▶ [Text segment]
start

On 27 January 2015 at 13:08, Steven D'Aprano <steve@pearwood.info> wrote:
Symmetry and asymmetry of "close to" is a side-effect of the way you
calculate the fuzzy comparison. In real life, "close to" is always
symmetric because distance is the same whether you measure from A to B
or from B to A. The distance between two numbers is their difference,
which is another way of saying the error between them:

delta = abs(x - y)

(delta being the traditional name for this quantity in mathematics), and
obviously delta doesn't depend on the order of x and y.

Asymmetry is bad, because it is rather surprising and counter-intuitive
that "x is close to y", but "y is not close to x". It may also be bad in
a practical sense, because people will forget which order they need to
give x and y and will give them in the wrong order. I started off with
an approx_equal function in test_statistics that was symmetric, and I
could never remember which way the arguments went.

end

▶ [Given material]

start

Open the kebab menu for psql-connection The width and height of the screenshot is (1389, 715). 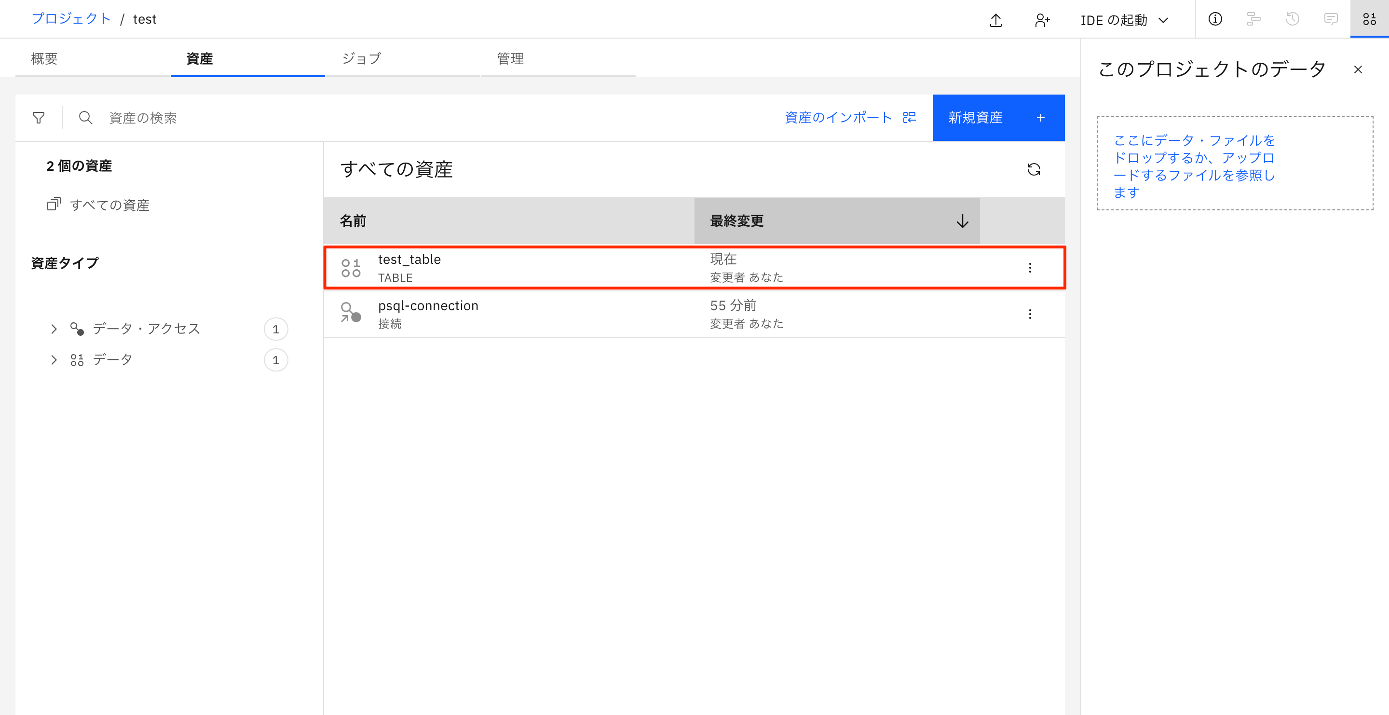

end

▶ [Set of tasks]
**a.** Answer these about the post on fuzzy comparison:
(i) What expression does it give for delta?
(ii) What function did the writer start off with in test_statistics?
(iii) What could the writer never remember about that function?
**b.** Transcribe the post on fuzzy comparison from "Asymmetry is bad, because" up to and including "the arguments went.".
**c.** Pick up the post on fuzzy comparison after its last sentence and keep it going.

▶ [Answers for the tasks]
**a.**
(i) delta = abs(x - y)
(ii) A symmetric approx_equal function
(iii) Which way the arguments went

**b.**
Asymmetry is bad, because it is rather surprising and counter-intuitive
that "x is close to y", but "y is not close to x". It may also be bad in
a practical sense, because people will forget which order they need to
give x and y and will give them in the wrong order. I started off with
an approx_equal function in test_statistics that was symmetric, and I
could never remember which way the arguments went.

**c.**
Time permitting, over the next day or so I'll draw up some diagrams to
show how each of these tactics change what counts as close or not close.

​If you consider the comparsion to be:

   abs(x-y) <= rel_tol * ref

where "ref" is your "reference" value, then all of these are questions about what "ref" is. Possibilities include:

 * ref = abs(x)
     (asymmetric version, useful for comparing against a known figure)
 * ref = max(abs(x),abs(y))
     (symmetric version)
 * ref = abs(x)+abs(y) or (abs(x)+abs(y))/2
    ​
​​
​ (alternate symmetric version)​

​* ref = zero_tol / rel_tol
     (for comparisons against zero)​
​ * ref = abs_tol/rel_tol
     (for completeness)​​

​If you're saying:

 >>> z = 1.0 - sum([0.1]*10)​
​​​​​
​ >>> z == 0
 False
 >>> is_close(0.0, z)
 True

your "reference" value is probably really "1.0" or "0.1" since those are the values you're working with, but neither of those values are derivable from the arguments provided to is_close().

Assuming x,y are non-negative and is_close(x,y,rel_tol=r):

 ref = x:
   -rx <= y-x <= rx

 ref = max(x,y):
   -rx <= y-x <= ry

 ref = (x+y)/2:
   -r*(x+y)/2 <= y-x <= r*(x+y)/2  
​   ​
​If you set r and x as a constant​, then the amounts y can be (below, above) x for the cases above are:

 rx, rx
 rx, rx/(1-r)
 rx/(1+r/2), rx/(1-r/2)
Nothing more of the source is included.